Most definitely.  And the longer you are on the board, the more you can start discerning what is legitimate and what's going to give you a scare.  I just think it's safe for the newer folks to take a post with a grain of salt, rather than let themselves get depressed by it. That's no fun.  The test gives us enough to be depressed about


----------



## Hockey Eng (Oct 30, 2018)

GeoDude said:


> Pretty sure it's right of passage to get trolled hard waiting for results. Hazing process, then when (hopefully) you pass, you become the troll.


:winko:


----------



## Hockey Eng (Oct 30, 2018)

txjennah said:


> But not with this thread because there was no way we'd get results a business day out from the test haha.


LOL yeah well I figured that one out, I'm not THAT gullible.


----------



## Hockey Eng (Oct 30, 2018)

ME_VT_PE said:


> Thats not good news pal


Based on this post I've already decided to register for April 2019.


----------



## txjennah PE (Oct 30, 2018)

Hockey Eng said:


> LOL yeah well I figured that one out, I'm not THAT gullible.


Haha not calling you gullible, it was a clarification to what I had just said about my heart skipping a beat every time I saw a "RESULTS!!!111!!" thread.


----------



## Mr. Zane (Oct 30, 2018)

Drewism said:


> December? Great. Just in time to ruin my birthday AND the holidays.


Plan to celebrate, not to ruin... arty-smiley-048:


----------



## Mr. Zane (Oct 30, 2018)

Hockey Eng said:


> Based on this post I've already decided to register for April 2019.


This is part of the Welcome to the Suck game... arty-smiley-048:


----------



## RBHeadge PE (Oct 30, 2018)

Drewism said:


> December? Great.
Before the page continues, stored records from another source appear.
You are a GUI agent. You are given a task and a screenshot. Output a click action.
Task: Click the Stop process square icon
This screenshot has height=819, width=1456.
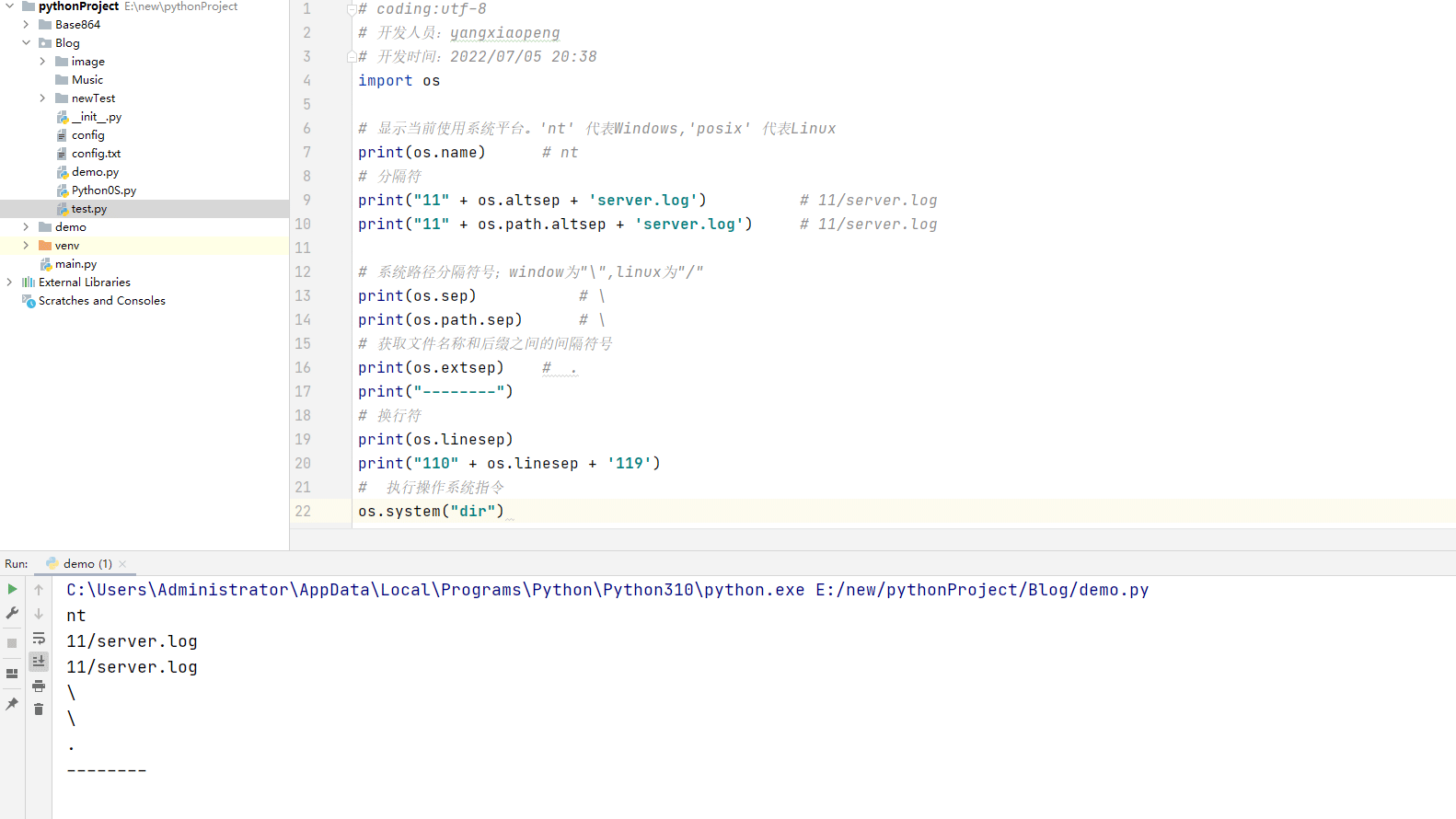pos(12,643)
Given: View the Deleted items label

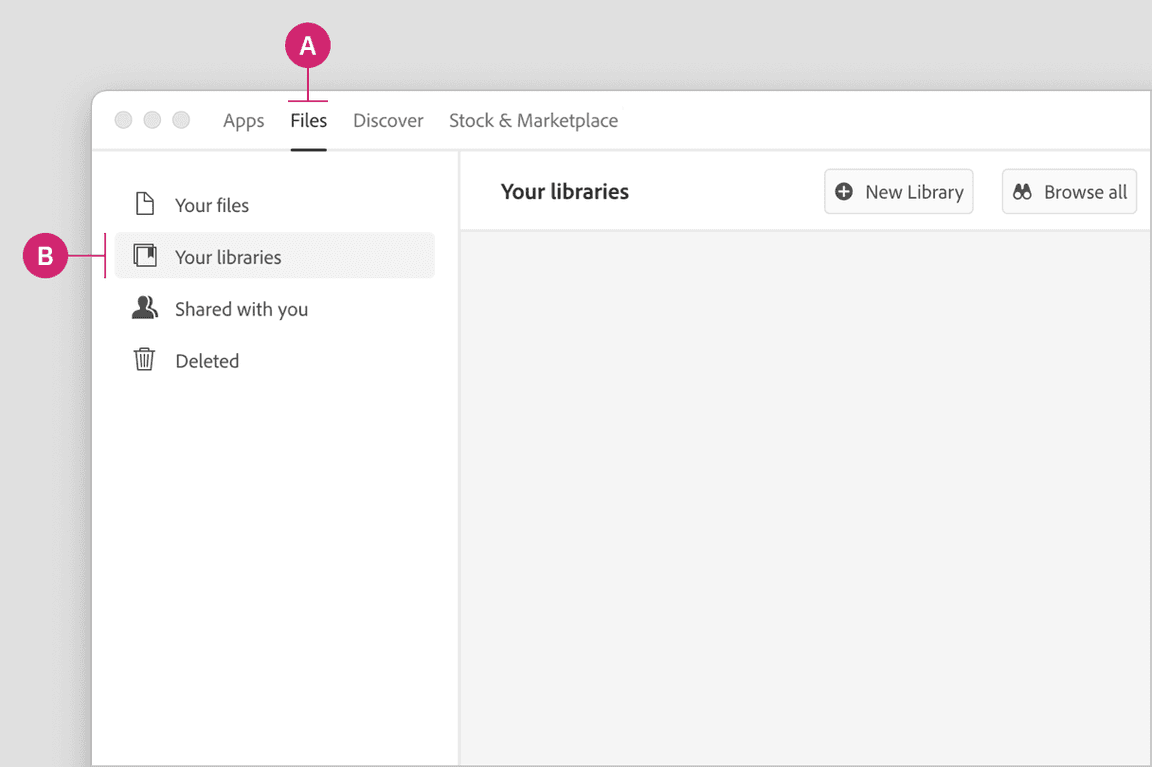Looking at the screenshot, I should pyautogui.click(x=207, y=361).
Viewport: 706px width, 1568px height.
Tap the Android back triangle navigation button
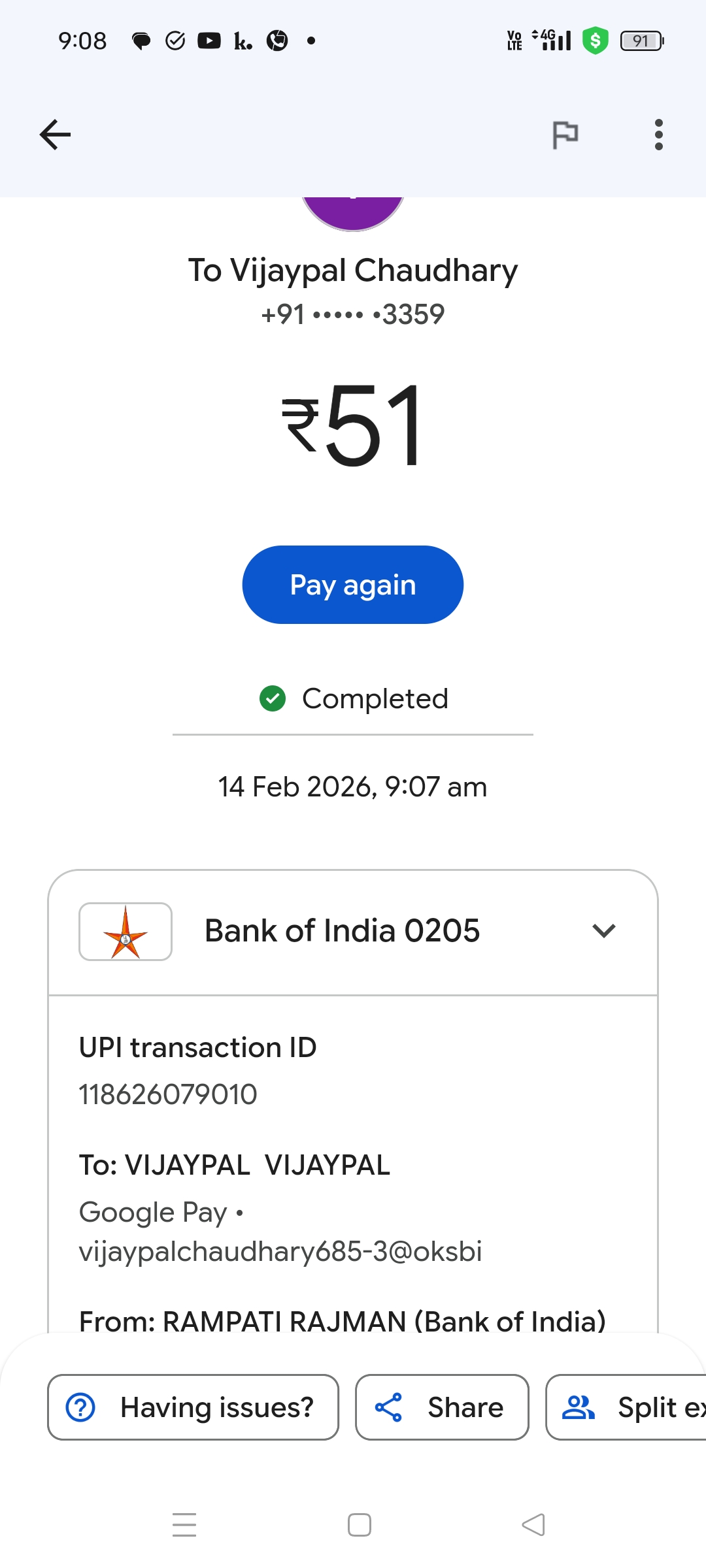pos(533,1525)
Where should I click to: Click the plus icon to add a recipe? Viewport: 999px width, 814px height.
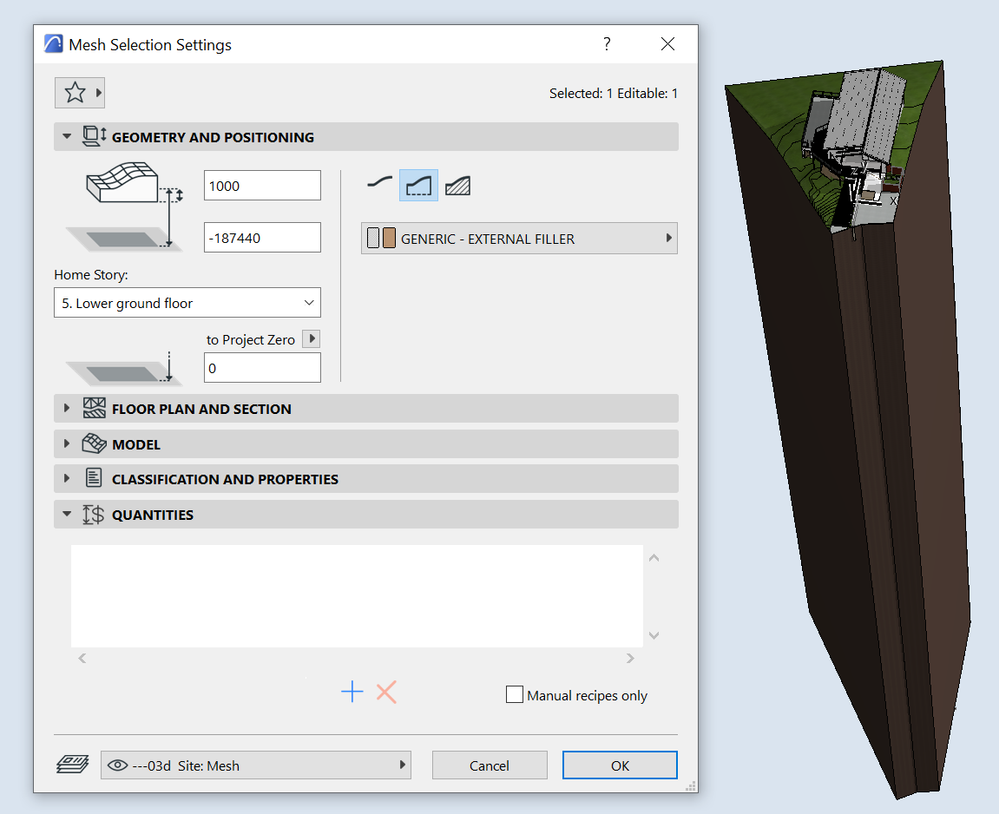pos(351,691)
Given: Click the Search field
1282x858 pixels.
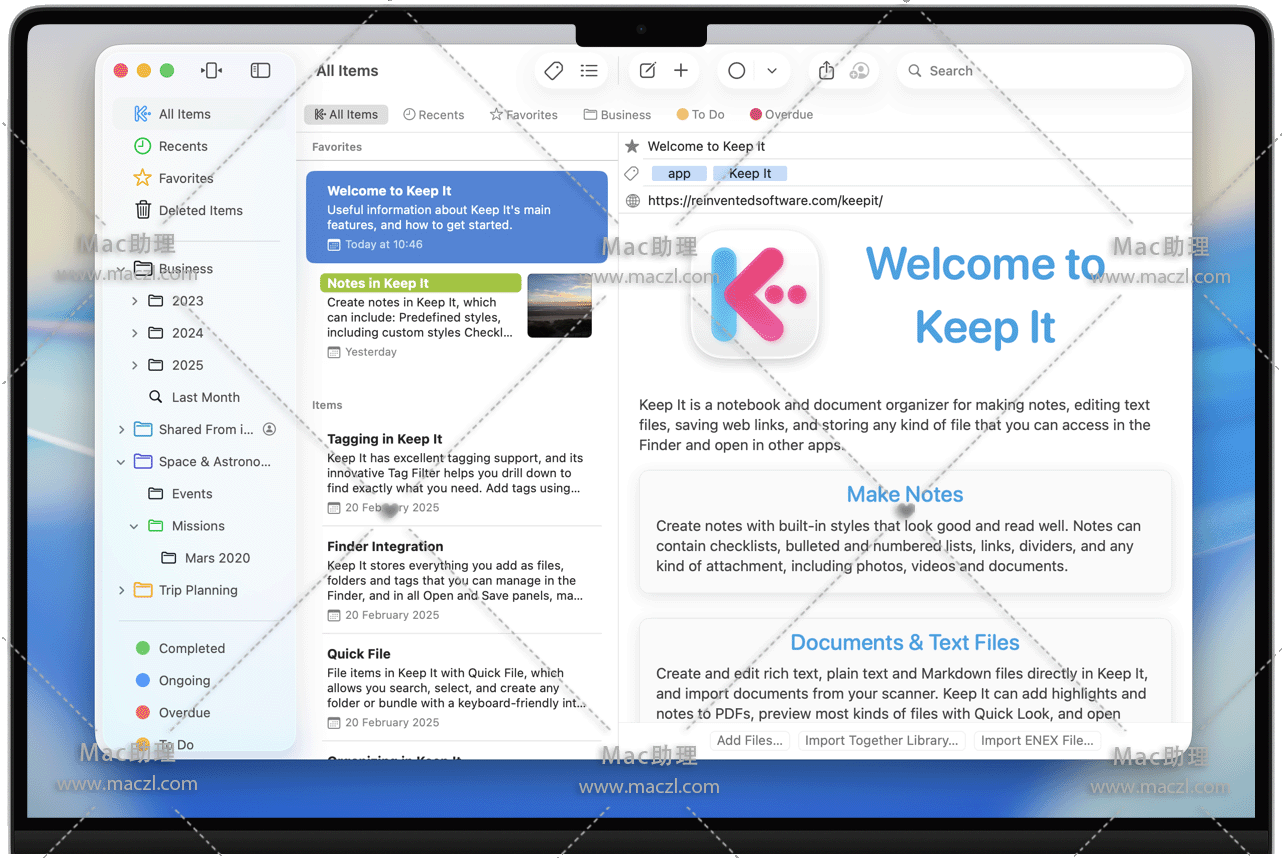Looking at the screenshot, I should (x=1040, y=71).
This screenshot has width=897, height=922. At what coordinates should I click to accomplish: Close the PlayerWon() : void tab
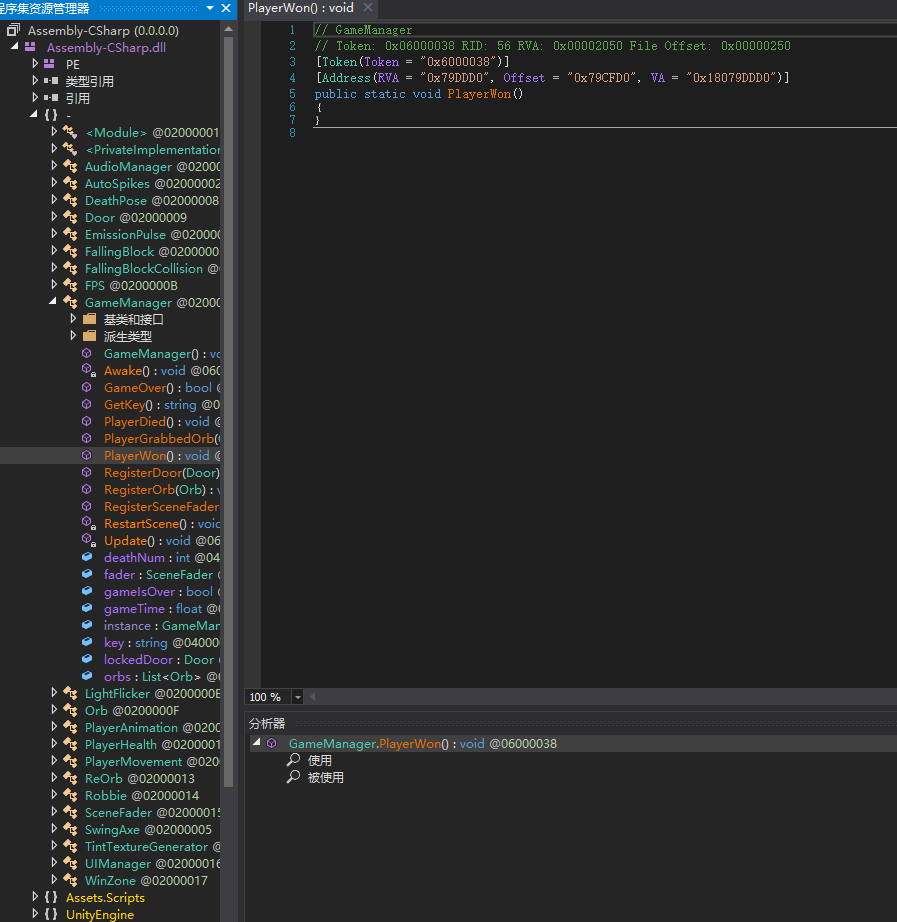click(x=368, y=8)
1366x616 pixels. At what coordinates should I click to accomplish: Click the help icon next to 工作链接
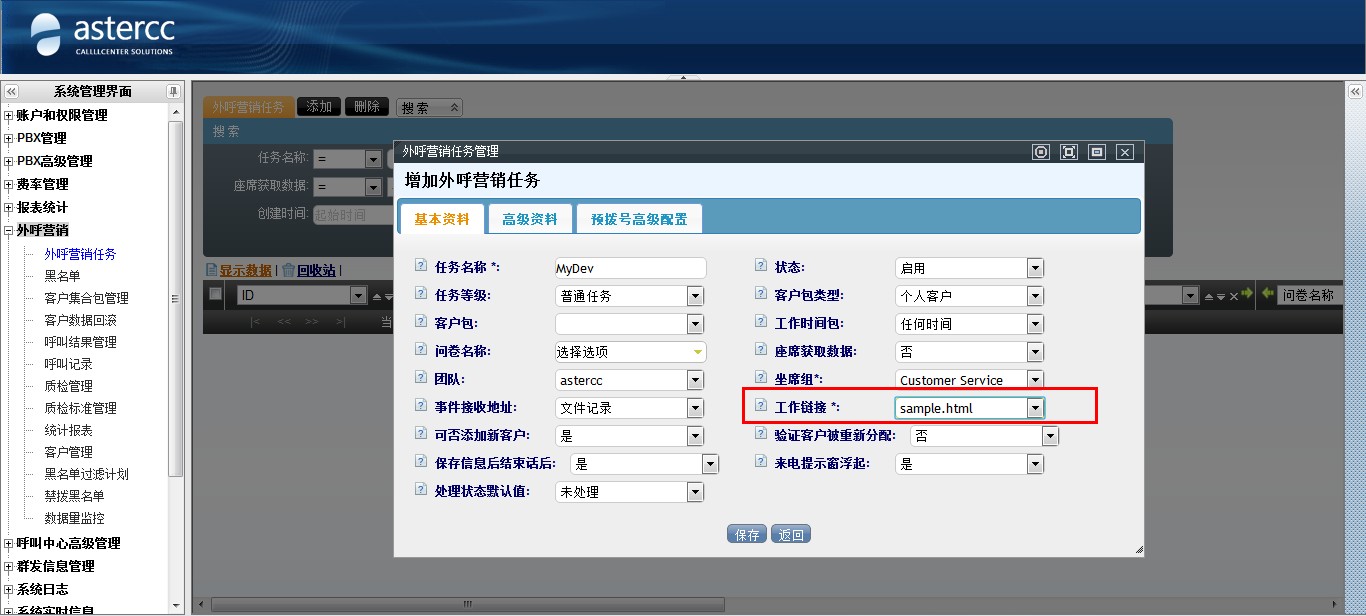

Just in time to ruin my birthday AND the holidays.


I don't know what you were expecting, October results always come during holiday season.



Hockey Eng said:


> Based on this post I've already decided to register for April 2019.


Welcome to phase 4. You're a couple weeks early though...


----------



## RichardL91 (Oct 30, 2018)

JayKay0914 said:


> Oooof, just got my survey.  Which means I probably failed and the USPS is working way faster at shipping and my scantron has already touched down in SC, OR NCEES is concerned about where they are holding their exams since too many people complained about neighboring pool tournaments and pet-elephant hobby shows.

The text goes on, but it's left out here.